Domestic team information
- 1875–1891: Marylebone Cricket Club

Career statistics
| Competition | First-class |
| Matches | 79 |
| Runs scored | 1,641 |
| Batting average | 12.92 |
| 100s/50s | –/7 |
| Top score | 83 |
| Balls bowled | 8 |
| Wickets | 0 |
| Bowling average | – |
| 5 wickets in innings | – |
| 10 wickets in match | – |
| Best bowling | – |
| Catches/stumpings | 32/– |
- Source: Cricinfo, 20 August 2019

= John Russel (cricketer) =

Scottish cricketer

John Somerville Russel (19 March 1849 – 12 September 1902) was a Scottish first-class cricketer.

The son of Alexander Russel of The Scotsman, he was born in March 1849 at Edinburgh in, where he was educated at the Royal High School. Russel had a long association with Lord's in London, first playing there in 1870 while assisting the north of Ireland, though it is unclear what qualified him to play for an Irish based team. He made his debut in first-class cricket for the Marylebone Cricket Club (MCC) against Yorkshire at Scarborough in 1875. Russel's playing association with the MCC lasted until 1891, with him appearing in 74 first-class matches for the club. Described by Wisden as an "excellent batsman when at his best" though his "style was not attractive", Russel scored 1,547 runs for the MCC at an average of 13.11 and a high score of 83, one of six half centuries he made. In seasons where he played five for more matches, Russel had his best season in 1882 when he scored 335 runs at an average of 25.76 from nine matches. This season included a match winning performance against Somerset, where he made scores of 56 and 83 opening the batting to help the MCC to a one wicket victory.

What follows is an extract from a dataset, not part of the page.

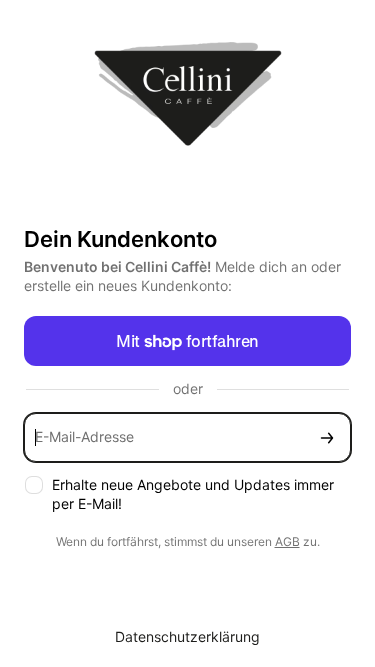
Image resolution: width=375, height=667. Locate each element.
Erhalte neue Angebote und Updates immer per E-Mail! (193, 494)
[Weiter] (327, 437)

In addition to playing first-class cricket for the MCC, he also appeared in one first-class match for the Gentlemen of England in 1879, and two first-class matches each for the Over 30s in the Over 30s v Under 30s fixtures of 1880 and 1882 and for the South in the North v South fixtures of 1878 and 1887. Outside of cricket, he worked as a merchant based in Newcastle upon Tyne, where he played minor matches for Northumberland. When Henry Perkins retired from the position of MCC secretary, Russel initially stood in the election to be his replacement, though he eventually withdrew leaving Francis Lacey unopposed. He died suddenly at Banchory near Aberdeen in September 1902. His brother, Patrick, also played first-class cricket.